• _Exercise prompt_
Using the material below, work out how many lines contain the word "computer". Reply with the number and nothing more.

• _Data extracts_
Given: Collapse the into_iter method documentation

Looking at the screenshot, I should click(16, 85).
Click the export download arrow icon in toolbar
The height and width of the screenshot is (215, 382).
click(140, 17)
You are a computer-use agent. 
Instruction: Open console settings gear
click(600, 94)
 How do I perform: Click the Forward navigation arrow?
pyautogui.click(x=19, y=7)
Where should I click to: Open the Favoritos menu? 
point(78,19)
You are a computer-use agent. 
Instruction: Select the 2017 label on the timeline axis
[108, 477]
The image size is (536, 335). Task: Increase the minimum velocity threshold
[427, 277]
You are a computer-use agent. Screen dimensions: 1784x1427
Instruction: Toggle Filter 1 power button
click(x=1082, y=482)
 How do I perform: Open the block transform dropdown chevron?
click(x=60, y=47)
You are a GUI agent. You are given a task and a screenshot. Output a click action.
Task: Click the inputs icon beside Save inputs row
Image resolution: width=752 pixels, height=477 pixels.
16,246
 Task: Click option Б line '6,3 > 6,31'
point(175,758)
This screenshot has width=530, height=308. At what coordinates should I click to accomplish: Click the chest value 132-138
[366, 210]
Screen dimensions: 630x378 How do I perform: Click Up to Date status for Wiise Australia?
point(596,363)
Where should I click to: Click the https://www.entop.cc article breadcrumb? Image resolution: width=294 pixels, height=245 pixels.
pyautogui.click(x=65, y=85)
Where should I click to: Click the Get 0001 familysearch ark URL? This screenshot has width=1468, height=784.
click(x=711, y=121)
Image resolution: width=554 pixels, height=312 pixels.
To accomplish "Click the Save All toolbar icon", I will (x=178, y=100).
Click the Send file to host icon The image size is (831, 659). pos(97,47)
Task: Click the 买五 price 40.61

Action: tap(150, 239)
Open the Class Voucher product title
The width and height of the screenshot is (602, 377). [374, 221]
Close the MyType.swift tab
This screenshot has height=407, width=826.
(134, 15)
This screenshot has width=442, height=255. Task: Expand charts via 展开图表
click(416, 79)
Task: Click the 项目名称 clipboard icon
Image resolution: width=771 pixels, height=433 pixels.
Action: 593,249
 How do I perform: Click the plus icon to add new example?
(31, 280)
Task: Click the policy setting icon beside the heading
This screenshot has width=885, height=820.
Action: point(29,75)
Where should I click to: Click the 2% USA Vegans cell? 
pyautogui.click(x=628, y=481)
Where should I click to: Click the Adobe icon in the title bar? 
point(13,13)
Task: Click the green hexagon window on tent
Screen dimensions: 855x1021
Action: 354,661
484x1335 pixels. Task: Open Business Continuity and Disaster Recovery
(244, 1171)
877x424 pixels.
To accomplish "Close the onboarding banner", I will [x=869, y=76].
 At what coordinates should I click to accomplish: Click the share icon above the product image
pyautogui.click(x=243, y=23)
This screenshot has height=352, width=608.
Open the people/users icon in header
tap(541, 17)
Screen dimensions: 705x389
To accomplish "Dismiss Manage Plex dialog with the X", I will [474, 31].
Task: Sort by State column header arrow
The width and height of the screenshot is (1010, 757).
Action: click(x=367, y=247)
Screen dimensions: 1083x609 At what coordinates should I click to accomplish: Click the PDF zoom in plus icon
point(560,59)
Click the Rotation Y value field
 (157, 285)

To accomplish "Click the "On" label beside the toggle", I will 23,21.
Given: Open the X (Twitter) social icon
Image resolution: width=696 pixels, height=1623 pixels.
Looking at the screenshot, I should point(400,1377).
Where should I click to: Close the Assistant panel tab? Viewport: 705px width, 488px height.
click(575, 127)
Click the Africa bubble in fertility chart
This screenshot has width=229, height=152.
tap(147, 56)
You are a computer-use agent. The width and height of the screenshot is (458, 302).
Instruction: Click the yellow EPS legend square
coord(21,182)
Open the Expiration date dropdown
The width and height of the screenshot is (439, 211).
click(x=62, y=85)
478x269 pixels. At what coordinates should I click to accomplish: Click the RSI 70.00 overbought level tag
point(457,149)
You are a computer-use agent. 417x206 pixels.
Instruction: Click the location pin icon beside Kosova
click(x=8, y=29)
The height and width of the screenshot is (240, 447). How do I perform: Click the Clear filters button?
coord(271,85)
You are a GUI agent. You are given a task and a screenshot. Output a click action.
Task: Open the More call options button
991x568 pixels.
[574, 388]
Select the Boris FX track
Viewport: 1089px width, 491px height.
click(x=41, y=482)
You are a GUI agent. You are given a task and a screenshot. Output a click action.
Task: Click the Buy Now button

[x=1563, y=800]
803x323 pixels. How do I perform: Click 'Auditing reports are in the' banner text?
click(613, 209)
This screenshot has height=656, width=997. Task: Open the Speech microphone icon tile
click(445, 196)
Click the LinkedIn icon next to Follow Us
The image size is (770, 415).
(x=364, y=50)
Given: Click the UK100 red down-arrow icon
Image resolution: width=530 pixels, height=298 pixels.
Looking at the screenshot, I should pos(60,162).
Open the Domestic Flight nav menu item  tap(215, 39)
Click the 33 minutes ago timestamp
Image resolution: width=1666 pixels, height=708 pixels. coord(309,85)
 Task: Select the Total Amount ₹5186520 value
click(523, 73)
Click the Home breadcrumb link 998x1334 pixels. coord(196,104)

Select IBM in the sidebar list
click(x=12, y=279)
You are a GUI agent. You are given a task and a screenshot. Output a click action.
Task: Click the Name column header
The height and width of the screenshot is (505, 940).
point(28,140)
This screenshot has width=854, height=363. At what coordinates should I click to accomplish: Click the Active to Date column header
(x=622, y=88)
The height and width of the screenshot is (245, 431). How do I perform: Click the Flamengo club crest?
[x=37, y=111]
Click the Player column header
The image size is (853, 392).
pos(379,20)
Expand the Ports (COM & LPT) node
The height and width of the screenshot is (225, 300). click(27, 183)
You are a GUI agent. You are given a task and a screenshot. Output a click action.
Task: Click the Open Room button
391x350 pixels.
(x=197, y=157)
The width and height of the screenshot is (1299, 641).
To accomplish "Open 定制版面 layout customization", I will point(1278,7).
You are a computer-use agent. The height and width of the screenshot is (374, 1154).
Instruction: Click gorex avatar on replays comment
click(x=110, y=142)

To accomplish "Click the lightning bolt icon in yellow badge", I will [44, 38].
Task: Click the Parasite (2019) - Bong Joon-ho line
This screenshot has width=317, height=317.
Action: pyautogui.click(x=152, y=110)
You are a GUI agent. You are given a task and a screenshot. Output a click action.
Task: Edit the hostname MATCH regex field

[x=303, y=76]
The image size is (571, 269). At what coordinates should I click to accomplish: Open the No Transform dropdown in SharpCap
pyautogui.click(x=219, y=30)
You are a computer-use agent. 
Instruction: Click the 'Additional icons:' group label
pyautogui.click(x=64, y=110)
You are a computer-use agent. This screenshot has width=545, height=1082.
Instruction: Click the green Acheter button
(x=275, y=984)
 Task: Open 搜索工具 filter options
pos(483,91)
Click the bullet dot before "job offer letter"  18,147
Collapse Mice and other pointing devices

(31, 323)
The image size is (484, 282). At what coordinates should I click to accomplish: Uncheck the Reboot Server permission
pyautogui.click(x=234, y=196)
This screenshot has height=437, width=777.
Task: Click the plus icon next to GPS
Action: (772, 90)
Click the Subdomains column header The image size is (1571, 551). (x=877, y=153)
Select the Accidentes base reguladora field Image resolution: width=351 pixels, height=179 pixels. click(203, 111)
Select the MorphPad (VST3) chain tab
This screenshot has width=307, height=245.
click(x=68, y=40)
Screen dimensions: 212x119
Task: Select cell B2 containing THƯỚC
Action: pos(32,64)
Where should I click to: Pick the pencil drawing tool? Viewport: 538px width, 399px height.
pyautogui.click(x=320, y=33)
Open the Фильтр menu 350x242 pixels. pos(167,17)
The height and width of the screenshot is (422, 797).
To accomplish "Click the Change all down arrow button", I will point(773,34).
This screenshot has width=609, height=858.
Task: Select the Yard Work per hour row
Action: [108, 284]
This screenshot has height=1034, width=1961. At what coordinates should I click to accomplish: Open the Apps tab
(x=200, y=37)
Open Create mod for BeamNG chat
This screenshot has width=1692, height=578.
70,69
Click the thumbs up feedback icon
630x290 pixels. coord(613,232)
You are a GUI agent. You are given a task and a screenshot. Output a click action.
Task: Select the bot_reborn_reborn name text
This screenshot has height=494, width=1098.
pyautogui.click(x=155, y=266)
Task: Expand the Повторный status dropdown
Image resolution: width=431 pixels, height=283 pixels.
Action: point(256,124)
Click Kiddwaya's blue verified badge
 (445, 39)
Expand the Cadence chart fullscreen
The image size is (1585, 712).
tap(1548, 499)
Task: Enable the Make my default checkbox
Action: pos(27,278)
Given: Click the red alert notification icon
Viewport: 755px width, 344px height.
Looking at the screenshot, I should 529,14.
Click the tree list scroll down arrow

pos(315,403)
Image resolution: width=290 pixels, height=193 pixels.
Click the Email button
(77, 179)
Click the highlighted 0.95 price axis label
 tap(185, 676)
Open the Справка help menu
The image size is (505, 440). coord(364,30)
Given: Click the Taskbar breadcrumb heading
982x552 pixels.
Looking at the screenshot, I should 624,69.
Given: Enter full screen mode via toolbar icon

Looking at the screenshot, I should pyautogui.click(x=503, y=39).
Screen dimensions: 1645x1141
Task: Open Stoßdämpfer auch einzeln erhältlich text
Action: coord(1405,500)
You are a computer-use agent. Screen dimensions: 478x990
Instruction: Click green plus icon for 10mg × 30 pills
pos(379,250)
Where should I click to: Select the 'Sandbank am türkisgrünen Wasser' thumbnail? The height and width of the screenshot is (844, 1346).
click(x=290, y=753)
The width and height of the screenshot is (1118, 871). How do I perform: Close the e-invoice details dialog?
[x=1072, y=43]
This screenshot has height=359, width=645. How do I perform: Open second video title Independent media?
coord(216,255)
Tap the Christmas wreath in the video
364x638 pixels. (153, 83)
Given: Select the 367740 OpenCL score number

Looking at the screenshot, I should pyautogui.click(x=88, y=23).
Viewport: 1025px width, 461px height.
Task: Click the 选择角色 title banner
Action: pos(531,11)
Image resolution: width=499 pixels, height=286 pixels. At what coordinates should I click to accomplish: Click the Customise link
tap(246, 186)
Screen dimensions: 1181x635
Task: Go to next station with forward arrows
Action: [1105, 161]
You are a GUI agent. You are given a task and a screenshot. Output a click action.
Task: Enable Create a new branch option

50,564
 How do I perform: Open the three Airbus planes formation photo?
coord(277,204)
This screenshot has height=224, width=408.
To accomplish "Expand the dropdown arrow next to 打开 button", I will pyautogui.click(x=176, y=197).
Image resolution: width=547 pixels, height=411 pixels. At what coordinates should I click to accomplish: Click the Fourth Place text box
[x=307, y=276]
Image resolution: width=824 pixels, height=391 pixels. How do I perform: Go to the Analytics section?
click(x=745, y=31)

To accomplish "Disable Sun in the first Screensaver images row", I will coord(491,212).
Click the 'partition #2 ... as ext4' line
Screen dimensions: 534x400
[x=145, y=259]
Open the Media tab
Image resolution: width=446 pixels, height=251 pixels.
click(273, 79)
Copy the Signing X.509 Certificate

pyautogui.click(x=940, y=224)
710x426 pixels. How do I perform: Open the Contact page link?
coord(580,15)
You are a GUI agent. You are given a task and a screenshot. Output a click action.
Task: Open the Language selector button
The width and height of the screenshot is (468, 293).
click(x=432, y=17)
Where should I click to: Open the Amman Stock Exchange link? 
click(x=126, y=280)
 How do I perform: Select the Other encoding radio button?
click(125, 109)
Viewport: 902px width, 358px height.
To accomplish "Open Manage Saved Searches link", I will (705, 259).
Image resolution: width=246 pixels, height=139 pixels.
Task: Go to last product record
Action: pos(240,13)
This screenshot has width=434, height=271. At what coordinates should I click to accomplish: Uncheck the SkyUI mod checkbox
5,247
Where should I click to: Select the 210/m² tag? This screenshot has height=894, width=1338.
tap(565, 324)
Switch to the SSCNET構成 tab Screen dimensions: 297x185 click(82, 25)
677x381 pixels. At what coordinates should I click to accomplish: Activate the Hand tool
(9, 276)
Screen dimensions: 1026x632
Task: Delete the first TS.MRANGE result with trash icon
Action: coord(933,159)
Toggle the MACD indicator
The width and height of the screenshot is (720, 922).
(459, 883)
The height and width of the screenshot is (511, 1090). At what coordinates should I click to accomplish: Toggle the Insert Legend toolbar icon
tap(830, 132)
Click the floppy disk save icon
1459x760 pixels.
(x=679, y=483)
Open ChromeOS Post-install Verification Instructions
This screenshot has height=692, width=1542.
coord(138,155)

• _Finished task_
9